ミニ公演は新春公演のハイライトを特別公開。
座談会は、ミニ公演に登場した技芸員から生の声が聴ける異色の企画でした。文楽には、庶民に成りすました人物が、じつは有名人だったという設定が多いそうですが、舞台上でこれをどう演じ分けるか、実演を交えて、語り、三味線、人形別に解説がありました。

「ひらかな盛衰記」で松右衛門がじつは樋口次郎兼光であると名乗る場面の語りは、声を変えるのでなく、「息を変える」そうです。これで芝居の流れがころっと変わります。三味線もその場の雰囲気を盛り上げる時代劇ならではの「ノリ」を演じ、空間をしめます。三味線のツンひとつで大夫が語れなくなることもあるくらい重要なのだとか。舟を漕ぐときの「ヤッシー」という語りと三味線のアンサンブルの実演もありました。あくまでも大夫が主、三味線が補助ですから、大夫の語りが生きる弾き方をするそうです。人形も町人に化けているときと本来の姿に戻るときでは、動きの速度を変えます。腹に力を込めて演じます。

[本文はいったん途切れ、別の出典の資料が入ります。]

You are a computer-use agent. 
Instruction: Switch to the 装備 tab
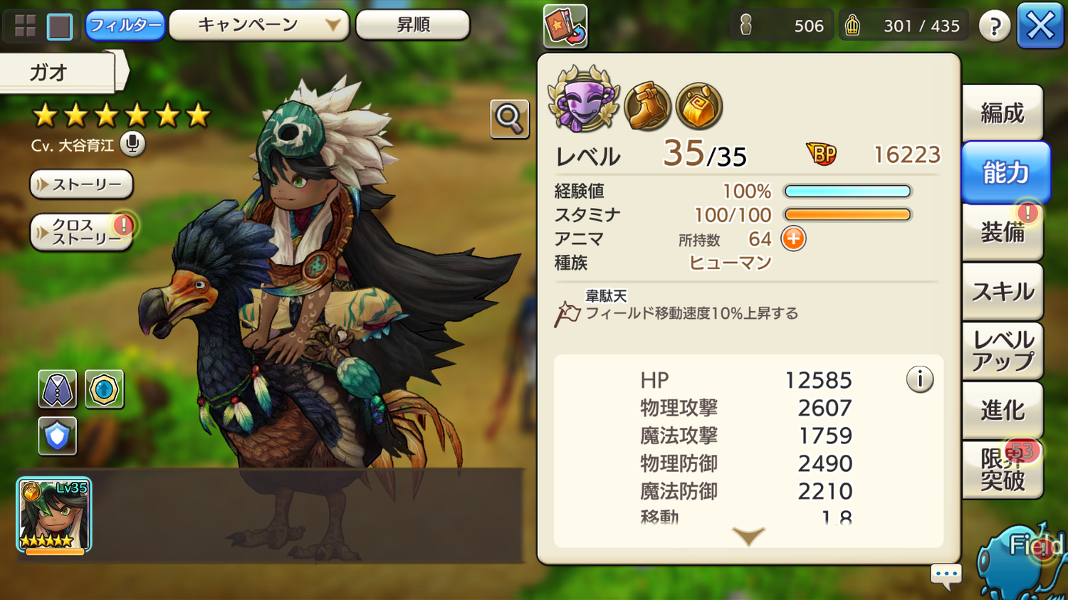[1002, 232]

人形遣いは足だけで15~20年、基礎を真面目に身に付けるといろいろな形ができてくるそうです。人形遣いはセミと同じ。幼虫のとき勉強したことが生きてきます。好きでないとできない仕事。人形の邪魔にならないよう、無表情で舞台に立つように心がけますが、これがなかなか難しいとか。